Les demandeurs ont entamé une procédure d’arbitrage en décembre 2008 en alléguant que l’Argentine avait violé le TBI, le droit international et le droit argentin en expropriant illégalement leur investissement et en ne leur accordant pas un TJE, pour ne citer que ces deux violations.
L’Argentine a affirmé que la détérioration de la situation financière ayant finalement conduit à l’insolvabilité des compagnies aériennes, était due à la mauvaise gestion par les demandeurs. Elle a également formé une demande reconventionnelle en vue d’obtenir des dommages-intérêts au titre des pertes encourues en raison du mauvais état des compagnies aériennes au moment de l’expropriation, prétendument dû à l’incapacité des demandeurs de faire preuve de diligence raisonnable.
Le tribunal a conclu à la violation des clauses relatives au TJE et à l’expropriation et a rejeté la demande reconventionnelle
Les demandeurs ont allégué que l’Argentine a pris une série de mesures et a ainsi violé les clauses relatives à l’expropriation et au TJE.

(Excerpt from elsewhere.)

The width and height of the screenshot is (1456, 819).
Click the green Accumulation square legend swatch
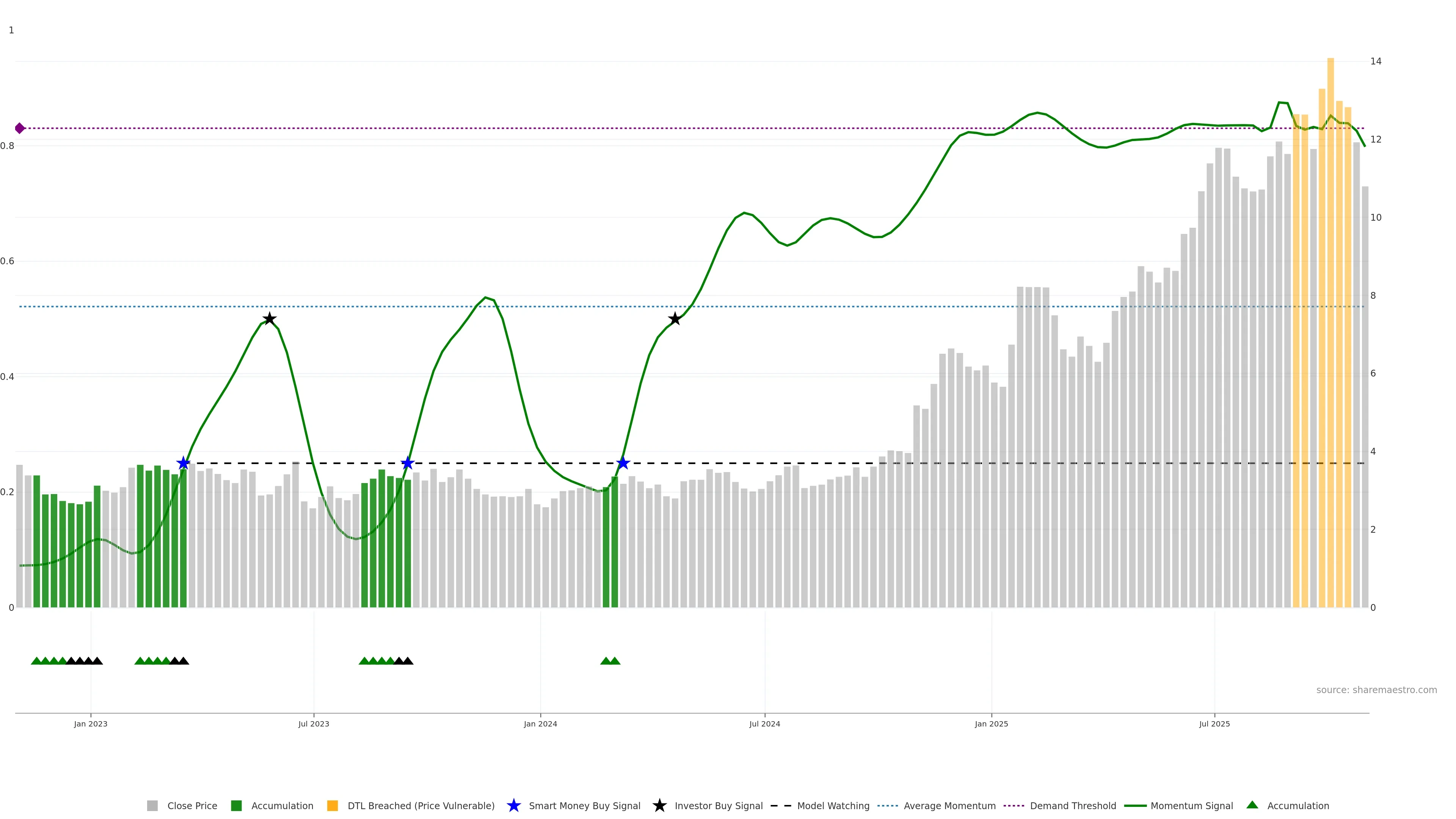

Premièrement, il s’agissait d’examiner la prétendue incapacité de l’Argentine à fixer des tarifs aériens économiquement viables. Les demandeurs ont déclaré que l’Argentine établissait des tarifs aériens trop bas, compromettant ainsi leur droit à un retour sur investissement raisonnable. Après avoir examiné le droit argentin, le tribunal a conclu que les compagnies aériennes bénéficiaient d’un droit substantiel d’établir des tarifs économiquement viables et que, si ces tarifs étaient inférieurs à un seuil raisonnable, elles pouvaient prétendre à une indemnisation en vertu du droit interne. Le tribunal a souligné en outre que les augmentations de prix des billets d’avion ne correspondaient pas aux augmentations des coûts engagés par les compagnies aériennes.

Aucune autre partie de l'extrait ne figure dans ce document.